Texto de lectura ::
De entre las piedras agrietadas por el tiempo nace el alarido de agonía
de los que aún no han hallado la paz. El eco natural resuena por todos los
rincones desvencijados de unas creencias que tendrían que arder en las llamas
del infierno. Los fantasmas son reales y buscan el olvido del resto del mundo
vestidos con hábitos marrones que esconden su pasado. Las cadenas no son
fáciles de cortar porque el dolor amarra demasiado en las experiencias de la
infancia. Y solo alguien de fuera podrá resolver el misterio de unos niños que,
desde que nacieron, nunca han dejado de gritar.
Solo quien ha sabido lo que es
dolor podrá llegar hasta el mismo corazón de los que han sufrido en carnes que
jamás deberían haber sido tocadas. Las verjas chirrían como si exhalaran un
lamento falto de aceite y lágrimas. Las puertas emiten sus quejidos con
dificultad mientras fuera Dios llama una y otra vez en el umbral con bramidos
de furia y de lluvia desbocada. Las telarañas se agitan porque el aire pasa
entre sus tejidos y parece que todo aquello que estaba abandonado comienza a
revivir para mostrar una verdad que ha terminado enterrada. Las columnas de la
soledad abrazan los gemidos de cansancio y solo el tiempo es capaz es acallar
las enormes bocas de las múltiples arcadas de un claustro que, un día, fue
patio de juegos.

Registros proporcionados ::
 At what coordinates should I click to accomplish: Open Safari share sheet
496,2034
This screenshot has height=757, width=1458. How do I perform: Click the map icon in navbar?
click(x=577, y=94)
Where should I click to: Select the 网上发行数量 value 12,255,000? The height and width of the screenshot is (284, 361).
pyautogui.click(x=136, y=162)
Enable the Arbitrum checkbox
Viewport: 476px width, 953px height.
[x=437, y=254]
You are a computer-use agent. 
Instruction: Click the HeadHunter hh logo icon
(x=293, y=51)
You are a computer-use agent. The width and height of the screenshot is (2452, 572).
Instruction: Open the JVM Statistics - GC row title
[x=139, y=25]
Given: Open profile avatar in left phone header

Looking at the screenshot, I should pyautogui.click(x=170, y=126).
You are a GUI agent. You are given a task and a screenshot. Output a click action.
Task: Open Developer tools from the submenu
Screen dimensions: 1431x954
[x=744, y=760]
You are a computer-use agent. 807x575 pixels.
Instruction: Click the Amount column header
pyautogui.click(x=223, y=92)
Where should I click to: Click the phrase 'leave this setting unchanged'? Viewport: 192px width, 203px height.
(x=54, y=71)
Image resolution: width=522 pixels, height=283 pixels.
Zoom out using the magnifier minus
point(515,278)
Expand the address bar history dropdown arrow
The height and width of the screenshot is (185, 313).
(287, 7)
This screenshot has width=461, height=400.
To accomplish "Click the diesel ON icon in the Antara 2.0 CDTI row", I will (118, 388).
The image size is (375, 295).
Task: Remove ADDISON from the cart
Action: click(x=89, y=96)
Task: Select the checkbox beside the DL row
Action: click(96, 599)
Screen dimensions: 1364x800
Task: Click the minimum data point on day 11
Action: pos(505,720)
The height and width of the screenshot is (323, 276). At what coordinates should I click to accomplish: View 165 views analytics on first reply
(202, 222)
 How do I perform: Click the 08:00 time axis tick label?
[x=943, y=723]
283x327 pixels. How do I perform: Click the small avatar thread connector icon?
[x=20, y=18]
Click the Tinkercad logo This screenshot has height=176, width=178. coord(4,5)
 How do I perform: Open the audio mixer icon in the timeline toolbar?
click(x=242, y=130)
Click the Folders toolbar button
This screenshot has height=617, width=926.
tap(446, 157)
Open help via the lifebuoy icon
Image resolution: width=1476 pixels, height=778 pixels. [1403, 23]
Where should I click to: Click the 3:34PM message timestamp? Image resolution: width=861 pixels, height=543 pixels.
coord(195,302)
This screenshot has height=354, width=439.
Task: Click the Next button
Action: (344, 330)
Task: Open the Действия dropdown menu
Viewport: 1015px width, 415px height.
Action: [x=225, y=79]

Consigna 1 :: Traduce al inglés esta oración del texto de lectura: «Los fantasmas son reales y buscan el olvido del resto del mundo vestidos con hábitos marrones que esconden su pasado.»
Consigna 2 :: En el texto de lectura, varias oraciones comienzan con el artículo «Las». Enumera el sustantivo que sigue a ese artículo en cada una de ellas.
Los registros son un material aparte, sin relación con el texto de lectura.

Respuesta completa 1 :: Ghosts are real and, dressed in brown habits that hide their past, they seek to be forgotten by the rest of the world.

Respuesta completa 2 :: cadenas, verjas, puertas, telarañas, columnas